Conceptualization, C.Y., A.S.M., S.S. and D.Q.D.; methodology, T.T., S.S., C.Y., A.S.M. and G.L.; validation, T.T., S.S. and S.L.; writing—original draft preparation, S.S., T.T., A.S.M., C.Y. and S.L.; writing—review and editing, C.Y., T.T. and S.S.; data acquisition, J.L., A.S.M. and S.S.; software, S.S., A.S.M., S.L., J.L., X.J., Z.W., J.C., T.H., M.P., G.L., W.P., S.H., J.R. and K.M.; experiments, S.S., A.S.M., S.L., J.L., X.J., Z.W., J.C., T.H., M.P., W.P., S.H., J.R. and K.M.; funding, C.Y. and D.Q.D.; management and coordination, C.Y. and S.S. All authors have read and agreed to the published version of the manuscript.

Funding

This research was funded by NASA AIST (NASA-AIST-QRS-23-02); NASA Goddard CISTO, and NSF I/UCRC program (1841520).
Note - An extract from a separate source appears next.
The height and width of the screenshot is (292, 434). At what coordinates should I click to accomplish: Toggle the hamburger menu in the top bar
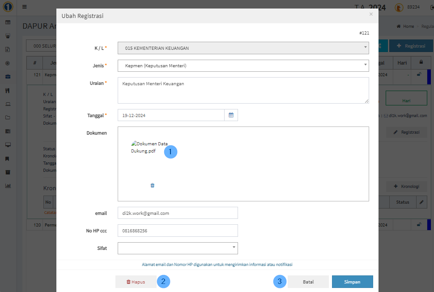[24, 7]
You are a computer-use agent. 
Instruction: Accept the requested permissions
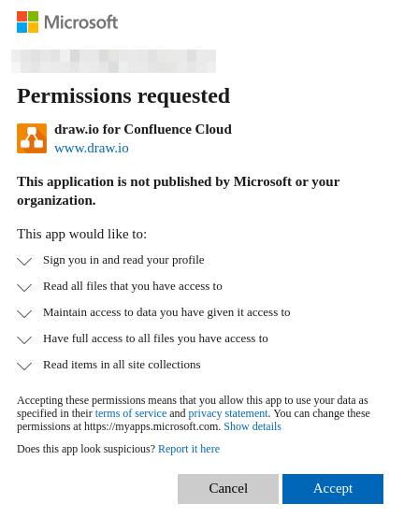tap(333, 489)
Institutional Review Board Statement

Not applicable.

Informed Consent Statement

Not applicable.

Data Availability Statement

The training data used in this study are openly available on GitHub at https://github.com/stccenter/AQ-Formal-Study/tree/main/Training%20Data, accessible as of 6 February 2025.

Acknowledgments

Tayven Stover put the source code on GitHub.

Conflicts of Interest

The authors declare no conflict of interest.
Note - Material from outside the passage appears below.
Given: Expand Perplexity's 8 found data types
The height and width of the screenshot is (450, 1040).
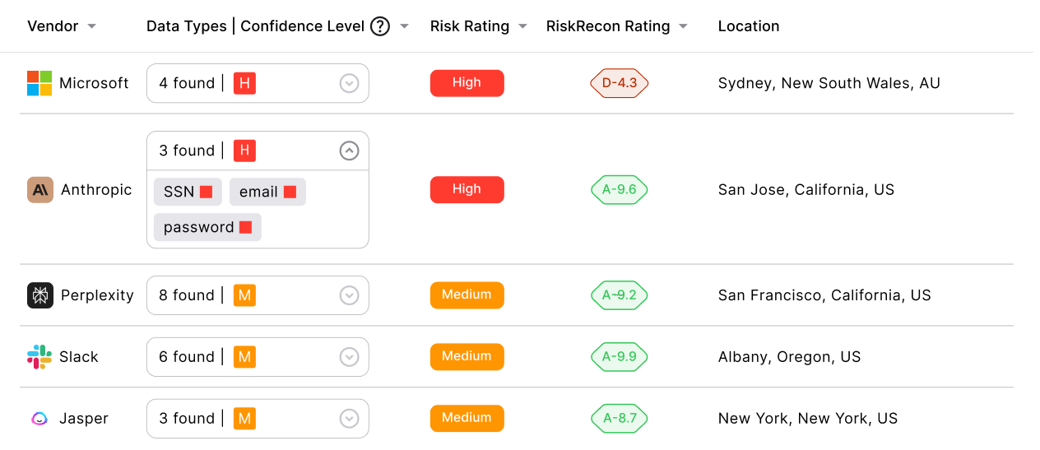Looking at the screenshot, I should (x=350, y=295).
Appendix A. The Machine Learning Models Used in This Study

Decision Tree Regressor (DTR) predicts a target value by learning simple decision rules inferred from training data [80]. It splits the training data into increasingly specific subsets based on feature thresholds, with each leaf node in the tree providing a prediction that represents the mean of the values in that segment.
Random Forest (RF) is an ensemble learning model that builds multiple decision trees during training and outputs the average prediction of the individual trees [81]. It improves model accuracy and overcomes the overfitting problem of single trees by averaging outputs from multiple deep decision trees, each trained on a random subset of features and samples.
K-Nearest Neighbor (KNN) is a non-parametric model used for regression and classification problems [82]. The output is calculated as the average of the values of its k nearest neighbors. KNN works by finding the k closest training examples in the feature space and averaging their values for prediction.
XGBRegressor is part of the XGBoost package that performs highly efficient and scalable implementation of a gradient-boosting framework [83]. This model uses a series of decision trees, where each tree corrects errors made by the previous ones, and it includes regularization terms to prevent overfitting.
Support Vector Regression (SVR) is an extension of the Support Vector Machine (SVM) [84]. SVR tries to fit an error within a certain threshold and is robust against outliers. It uses kernel functions to handle non-linear relationships:

$z (a, w) = (w \cdot φ (a))$

(A1)

where w is the weight vector, φ(a) is the feature function representing the input variables, and (w * φ(a)) is the dot product targeting the prediction results.
Simple Neural Network (SNN) is often a single-layer network with direct connections between inputs and outputs [85]. It can model relationships in data by adjusting the weights of these connections, typically using methods like backpropagation.
Deep Neural Network (DNN) composes multiple layers between the input and output layers (known here as hidden layers), which enable the modeling of complex patterns with large datasets [86]. Each layer transforms its input data into a slightly more abstract and composite representation. Further experimentation is needed to identify the balanced layer number and overfitting for the specific use case of sensor calibration.
Recurrent Neural Network (RNN) is a class of neural networks where the node connections form a directed graph along a temporal sequence to exhibit dynamic temporal behavior and process sequences of inputs, making it suitable for tasks like time series forecasting [87].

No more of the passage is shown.